Im sorry, I fail to see what is left to conserve. We are at War.

This is Karl Marxs 10 Planks of his Communist Manifesto, with the USA as an example...
All thats missing is an end to worship. Though they have infiltrated that as well. And stripped it of political relevance with 501c3 status


----------



## Plainsman (Jul 30, 2003)

Hard to discern between Karl Marx, Hillary, Obama, or any of the liberals. Establish a one mile no mans land along the border on our side of the wall. Fill it with Claymoor mines. They are not racist, sexist, nor any other form of discrimination.


----------



## dakotashooter2 (Oct 31, 2003)

Social and financial equality is a fantasy.....it can never happen..... for it to happen..... everyone will have to carry a fair share of the load... again will never happen.....


----------



## KEN W (Feb 22, 2002)

Plainsman said:


> Hard to discern between Karl Marx, Hillary, Obama, or any of the liberals. Establish a one mile no mans land along the border on our side of the wall. Fill it with Claymoor mines. They are not racist, sexist, nor any other form of discrimination.


If you can compare modern liberals to Marx......I would think I can then compare the opposite sides of the political spectrum.....Trump, Ted Cruise, Rand Paul to the KKK, Skinheads, John Birch Society, and even Hitler. All far to the right.Those claymores can then take out those conservatives also.


----------



## Plainsman (Jul 30, 2003)

Hitler was a socialist. Brush up on your history Ken. :beer:

https://www.independent.co.uk/arts-ente ... 86455.html

All the mass killers have been left wing. Hillary, Obama, and many others have no tolerance that they speak about. In all seriousness if they knew me they would rather kill me than say hello.


----------



## KEN W (Feb 22, 2002)

Sorry but I have a history degree and taught history.The spectrum runs from communism on the left to the Nazi's on the far right. I did forget another goofball on the right.....Joe McCarthy, who saw communists behind every door. Back in the 1950's, he said there was over 200 communists in the US state department.

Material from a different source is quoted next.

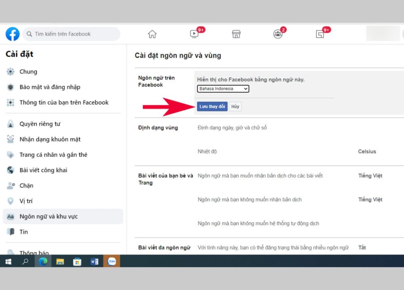Expand the Bahasa Indonesia language dropdown

223,89
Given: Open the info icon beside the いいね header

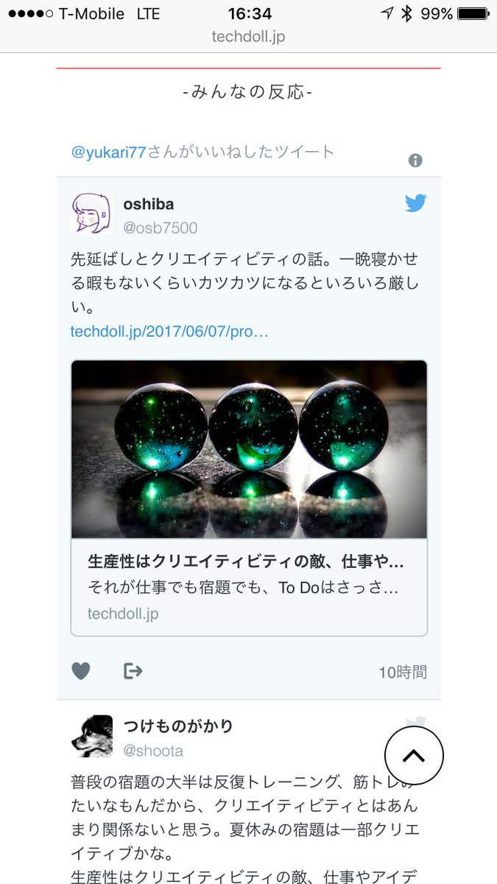Looking at the screenshot, I should click(x=415, y=161).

Far right equals White Supremacists and the Ku Klux Klan.

Sounds like the far right is hoping for the following.......Federalists in 1798 acted by passing the Alien and Sedition Acts, designed to protect the country against both foreign and domestic radicals. Fear of immigration led to a riot in New York City in 1806 between nativists and Irishmen, which led to increased calls by Federalists to nativism.

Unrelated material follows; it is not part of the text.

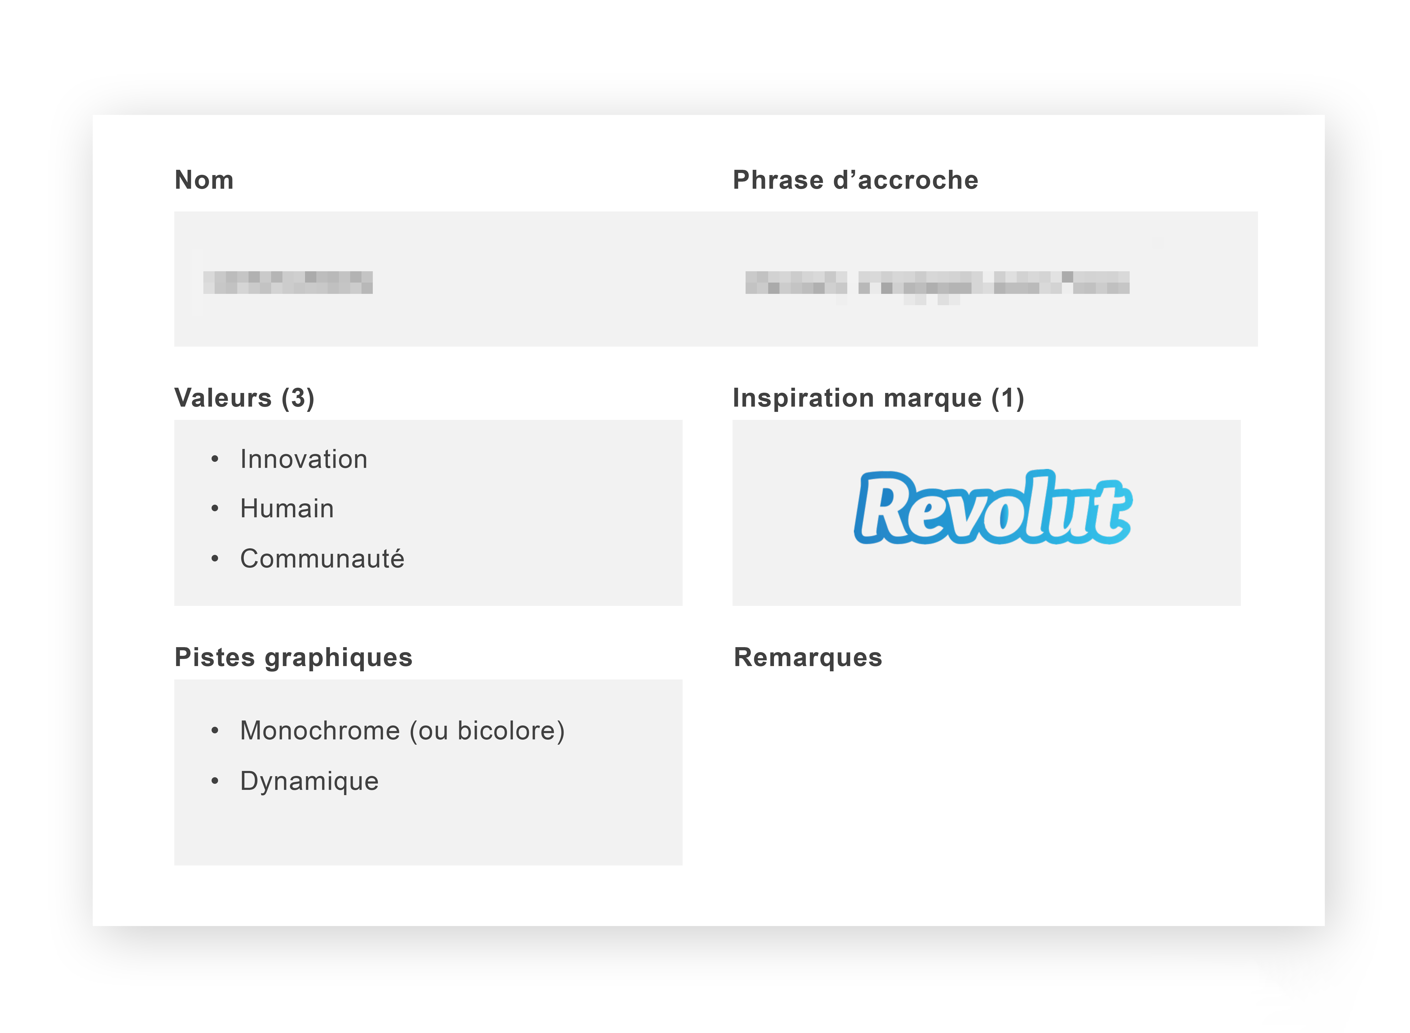Select the Nom heading
Viewport: 1410px width, 1033px height.
coord(204,180)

Sounds familiar. :eyeroll:


----------



## Plainsman (Jul 30, 2003)

> Far right equals White Supremacists.


 I agree, and so does far left. Far either direction are nut jobs. We have a two party system ---- perverts and money worshipers.

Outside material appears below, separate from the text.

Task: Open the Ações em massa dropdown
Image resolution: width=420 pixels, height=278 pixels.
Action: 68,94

> Sorry but I have a history degree.


 Did you get it in public school. oke: 

 A little help for you Ken:


> Hitler's political party was the National Socialist Party, more commonly known as the Nazi Party. It may be falsely presumed that Hitler created this party, but he actually joined it in the early 1920s.


You have to be kidding me right? Your college history classes taught something different? That's the problem when you leave your parents and head off to college. You look up to these educated people and think everything they tell you is correct. One would be lucky if half of it wasn't bs. I sincerely believe that most college professors are so far left that they alter what they teach about history to hide facts that cast a shadow on their beloved socialist agenda. Remember how the left hated "Readers Digest"? When they published some of the KGB declassified files after Russia had that stumble a few years ago they revealed that they would corrupt us through our schools and our churches. We see that in our colleges and our liberal churches like the ELCA. I don't consider the ELCA Christian. They identify themselves as such, but they are more of a social cult.


----------



## KEN W (Feb 22, 2002)

You bet I did. A history degree from St.Cloud State University.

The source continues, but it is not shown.